*** Document excerpt Section Begins ***
Milwaukee. -- City officials are understandably euphoric over Baltimore's success in securing one of the federal government's six $100 million urban-empowerment-zone grants. Mayor Schmoke will now be able to spend the next nine months launching project after project in the city's empowerment zones as he campaigns for a third term.
But in the long run, how much of a difference will the grant make to the future of city neighborhoods? Are we about to witness the dawning of "The Baltimore Renaissance -- Part Two?" Or will the new money merely raise expectations of neighborhood revitalization that cannot be met under current circumstances?
The infusion of $100 million will give an important boost to Baltimore's community-development efforts. The great virtue of the "empowerment zone" concept is that the resources will be geographically targeted, not dispersed and diluted throughout the city. The new funds will bolster existing revitalization efforts in neighborhoods like Sandtown-Winchester and around Johns Hopkins University Hospital in East Baltimore, perhaps enabling them to achieve a "critical mass" of reinvestment necessary to at least stabilize these communities.
However, given the magnitude of inner-city distress in Baltimore, $100 million is not a great deal of money. By contrast, the state and city are allocating $150 million for a new downtown Convention Center, and the city's latest capital budget includes more than $50 million for projects such as the Columbus Center and the Children's Museum. The point is not necessarily to argue against these other projects, but simply to point out that urban revitalization is an expensive proposition, and that $100 million will barely make a dent in Baltimore's pressing needs in housing, health care, public safety and employment.
Baltimore's recent history underscores just how difficult it is to turn neighborhoods around, even with healthy infusions of federal dollars. Since the early 1970s, two communities -- Park Heights and Upton -- have received more than $100 million (in current dollars) in urban-renewal funds, block grants, "action grants," and job-training expenditures. This figure does not include city-financed capital improvements, to say nothing of federal infrastructure expenditures such as the Metro stations built in both communities.
No one would deny that many worthwhile projects have been accomplished in both neighborhoods. But no one would seriously argue that either community has been successfully revitalized, let alone stabilized; in fact, by most indicators, both Park Heights and Upton are much worse off today than they were in 1970. The history of community development in Baltimore offers a sobering antidote to unrealistic expectations that $100 million will inaugurate a "renaissance" in the new empowerment zones.
*** Document excerpt Section Ends ***
**Brief 1**:
Answer these from the Baltimore empowerment-zone commentary:
(a) How many $100 million urban-empowerment-zone grants is the federal government giving out?
(b) How much are the state and city allocating for the new downtown Convention Center?
(c) Which two communities have received more than $100 million in federal funds since the early 1970s?
**Brief 2**: In one to three sentences, explain why the Baltimore empowerment-zone commentary calls geographic targeting the great virtue of the empowerment-zone concept.
**Brief 3**: Carry on the Baltimore empowerment-zone commentary from its final sentence.
*** Given records Section Begins ***
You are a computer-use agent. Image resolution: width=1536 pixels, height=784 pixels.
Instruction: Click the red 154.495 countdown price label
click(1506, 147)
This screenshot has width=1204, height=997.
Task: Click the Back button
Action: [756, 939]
*** Given records Section Ends ***
**Final answer 1**:
(a) Six.
(b) $150 million.
(c) Park Heights and Upton.

**Final answer 2**: Geographic targeting means the money will be focused on certain areas instead of being spread thin across the whole city. That focus can strengthen existing revitalization efforts in places like Sandtown-Winchester and East Baltimore. It may also help them reach the "critical mass" of reinvestment needed to at least stabilize those communities.

**Final answer 3**:
Moreover, as Newt Gingrich and his colleagues prepare to enact their "Contract with America," it is clear that Baltimore will not experience a net infusion of $100 million in federal funds. Deep cuts in programs at HUD, the Economic Development Administration and other programs that aid cities will reduce the flow of federal dollars to Baltimore. In some ways, the chief impact in Baltimore of the new empowerment-zone grants will be to mitigate some of the pain here that other cities will experience from the new budgetary climate in Washington -- a welcome development for Baltimore, but hardly a propitious circumstance for true community revitalization here.
Finally, the new grant comes at a time when Baltimore's tax base -- and hence its revenue to fund municipal programs and services -- continues to erode. Property values downtown, the bright spot in the city's economy, have declined since 1992. The continuing exodus of middle-class tax payers threatens further contraction of the city's precarious revenue base. In the long run, unless the city can rebuild its attractiveness to private-sector employers, the empowerment-zone grant will be of little consequence.
Ever since his first run for mayor in 1987, Kurt Schmoke's unofficial political motto has been: "Don't raise expectations too high." Now, however, as a result of his successful grantsmanship, expectations will unavoidably soar, far exceeding what can realistically be done with the resources the city will actually possess over the next few years.
Ultimately, despite the justifiable euphoria over the empowerment-zones grant, Baltimore's core problems will remain: a troubled school system, inadequate public safety, a culture of poverty and a regional economy that continues to pull employment and taxpayers from the central city to the suburbs. The new federal funds undoubtedly will offer important benefits to targeted neighborhoods. But until a meaningful regional-development plan is put into place, which recognizes the centrality to metropolitan well-being of a healthy Baltimore city and redirects resources accordingly, the prospects for long-term revival in city neighborhoods remains bleak.
Marc V. Levine is director of the Center for Economic Development and Urban Studies Programs at the University of Wisconsin-Milwaukee. He is completing a book, "The Rise and Fall of the Baltimore Renaissance."